Le difficoltà emergono con chiarezza dalle imprese. La F.lli Varani, attiva nel soccorso stradale ma anche in riparazioni, gomme e noleggio, cerca da tempo carrozzieri, meccanici e autisti, ma la manodopera esperta è sempre più rara. «Il fabbisogno reale sarebbe di avere più carrozzieri, più meccanici e più autisti per il soccorso stradale. Ne servirebbero quasi una decina in più» spiega la titolare Barbara Varani. Problemi simili anche in Acem, azienda piacentina specializzata in cablaggi e quadri elettrici. Qui si guarda alla crescita, ma manca il personale qualificato. «Le ambizioni dei giovani sono cambiate e trovare figure tecniche è sempre più complicato», osserva l’amministratore Andrea Ferri.
Nel trasporto persone, Autoservizi Rossi Pietro fa sempre più affidamento su autisti pensionati per coprire turni festivi e notturni. «Di giovani si fa fatica a trovarne» osserva Alessandro Rossi. L’età media supera i 55 anni e dal territorio arrivano poche nuove leve, segno di una difficoltà strutturale che coinvolge l’intero sistema economico locale.
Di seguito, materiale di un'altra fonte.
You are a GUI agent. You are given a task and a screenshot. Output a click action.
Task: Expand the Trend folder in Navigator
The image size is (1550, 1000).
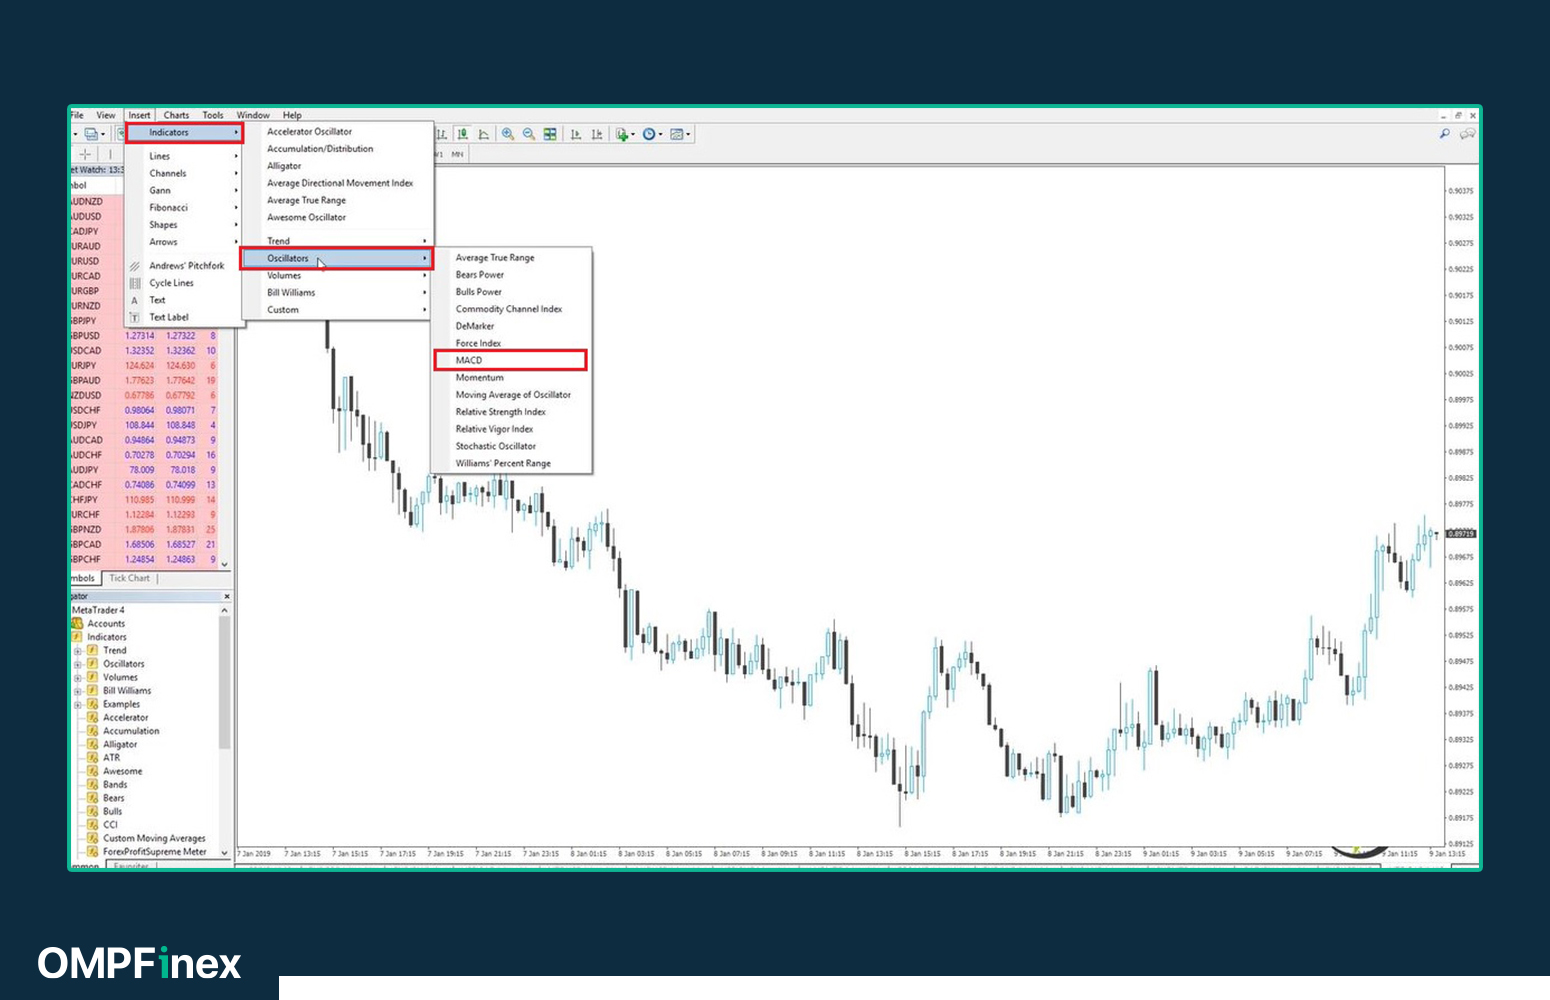77,651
Anche Cna Piacenza, associazione che rappresenta le imprese artigiane del territorio, conferma che «il tema più sentito dalle aziende è quello della carenza di manodopera tecnica e professionale». A dirlo è la presidente Cristiana Crenna: «L'inverno demografico, la fuga verso l'estero dei nostri giovani talenti e l'offerta formativa non in linea con le esigenze del mondo del lavoro stanno compromettendo la tenuta del nostro sistema produttivo».
Secondo il direttore Enrica Gambazza, le figure professionali più richieste e difficili da reperire sul mercato del lavoro sono «autisti per autotrasporto merci e per trasporto persone, operatori della metalmeccanica come tecnici, saldatori, tornitori, fresatori, carpentieri, oltre a meccatronici, carrozzieri ed elettrauti. Senza dimenticare parrucchieri ed estetiste e figure in ambito edile quali geometri, manovali, muratori, operai qualificati, e anche impiegate contabili per le aziende».